The racist slant emerged to remove rightly Wilson’s name from the School of Public and International Affairs and the residential college. Yet from the outset and inception, his name should never have graced either. As President, Wilson lacked strong liberal Presidential  leadership. Elected with only 42 percent of the popular vote in 1912 due to the divided Republican and Progressive tickets, he further scraped by to defeat Republican Charles Evans Hughes by a narrow electoral college margin and popular vote in 1916. He did not use his public pulpit to entreat and turn the heads of the German and Irish population and peacenik isolationists to join in a patriotic conflict raging in Europe bringing the country together to demand the nation enter the war on the allied side until it was inevitable in 1917.

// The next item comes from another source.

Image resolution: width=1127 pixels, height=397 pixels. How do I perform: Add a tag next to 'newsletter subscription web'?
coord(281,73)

Yet, once committed with a draft of men and opposition to it and entering the rising war in France, Wilson was instrumental in supporting the most horrendous and devious  assault on free speech, a free press, and civil rights with the Espionage Act and the Sedition Act of 1918 since the Alien and Sedition Act of 1789.

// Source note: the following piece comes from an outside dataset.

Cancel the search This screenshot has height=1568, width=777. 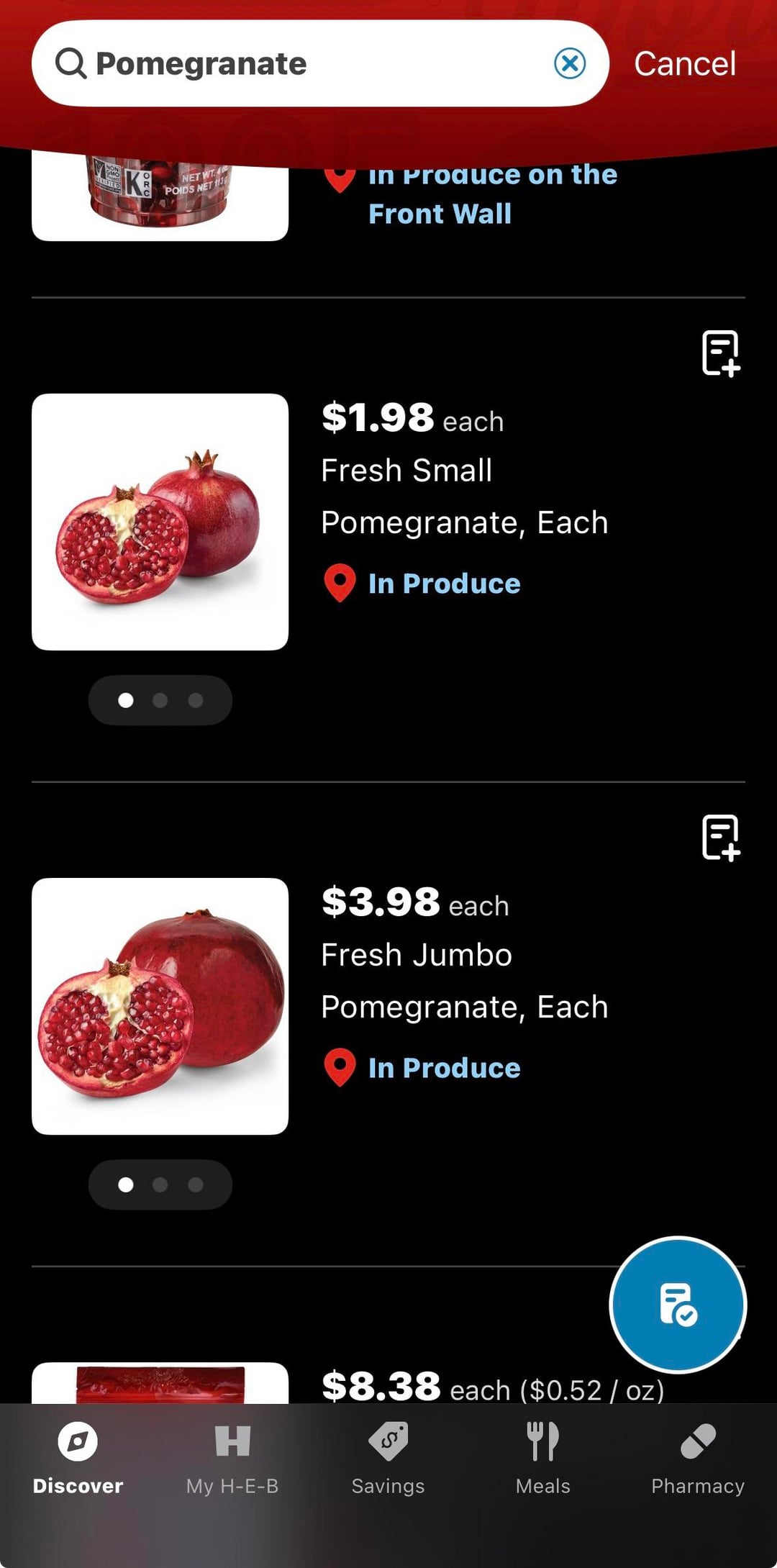tap(684, 63)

The Supreme Court upheld wrongly the convictions in the Charles Schenck and Eugene Debs, 1919 cases highlighted by Justice Holmes under the “clear and present danger” rubric; yet, with a change of heart, Holmes reversed his own doctrine to state that speech could be curtailed only if it represented an “imminent and immediate” threat to violence in his dissent in the soon later Abrams case. The irony today is the University supports broad free speech expression as Holmes declared in that Abrams dissent. The background on these Supreme Court cases I comment upon because Wilson agreed with the Court's decisions as he refused to free Eugene Debs from incarceration in prison. Ironically, the less-than-majestic President Harding did free Debs a few years later.

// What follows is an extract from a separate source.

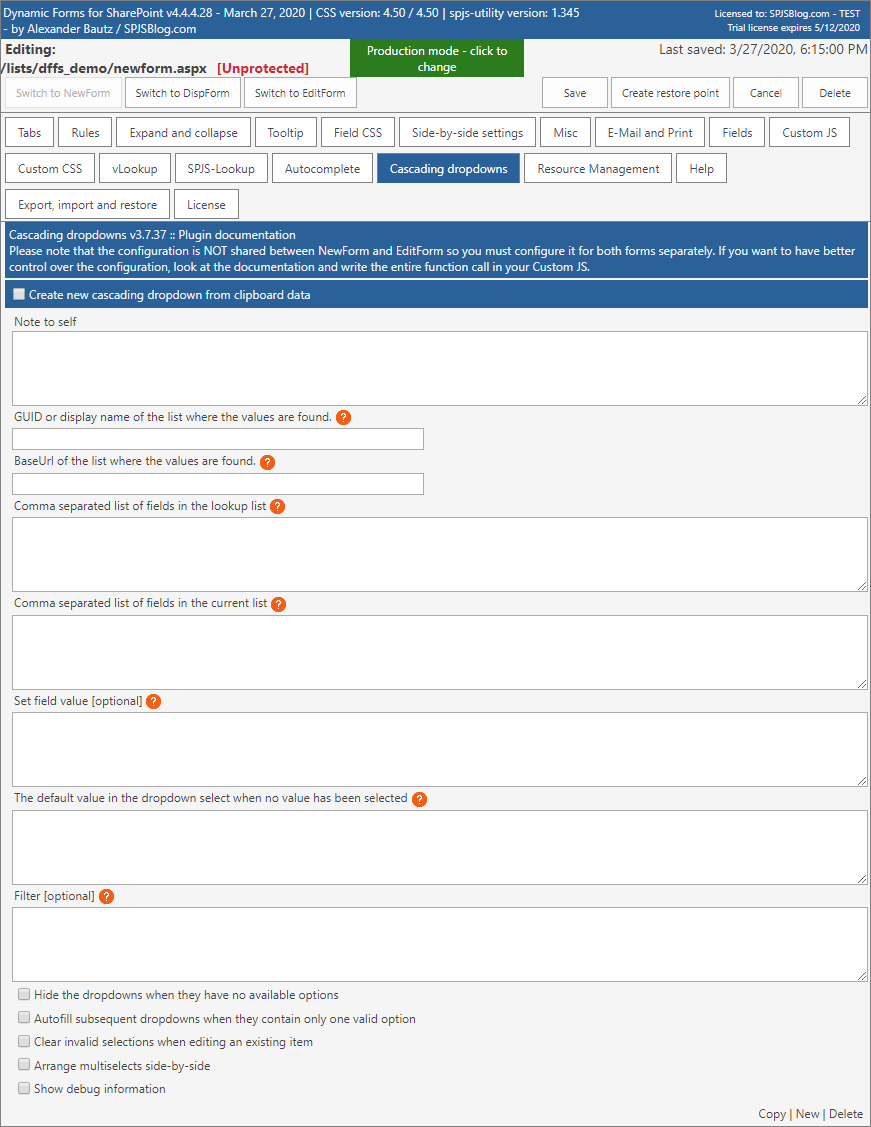Check Arrange multiselects side-by-side

pos(24,1066)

And the notorious warrantless Palmer raids (A. Mitchell Palmer, Wilson’s attorney general) — arrests, convictions, incarcerations, poor Russian immigrants’ wholesale deportations, all without hearings or trials — were the utter worst violations of civil rights and freedom of speech we’ve had to endure. That was under Wilson’s presidency.

Wilson’s first choice for the Supreme Court was Southerner James C. McReynolds, who became one of the most backward, rude, radical, illiberal, and obstreperous justices ever on FDR’s court. That choice was somewhat reprieved by his choices of progressive liberals Louis Brandeis and John Clarke. But his choice of McReynolds castigates Wilson from the outset.

Yes, Wilson’s conception of the League of Nations was ahead of his time. But as intractable, rigid, and self-serving as Wilson was, he torpedoed the vote to affirm the League in the negative vote by Congress. A former British Prime Minister made a special trip to Washington to plead with Wilson to accept the compromise on our nation’s sovereignty in the League with his adamant Republican Senate foe Henry Cabot Lodge. Wilson would not even deign to meet this emissary. He defied any modest compromise with Lodge; both hated each other, and the League was doomed in this country.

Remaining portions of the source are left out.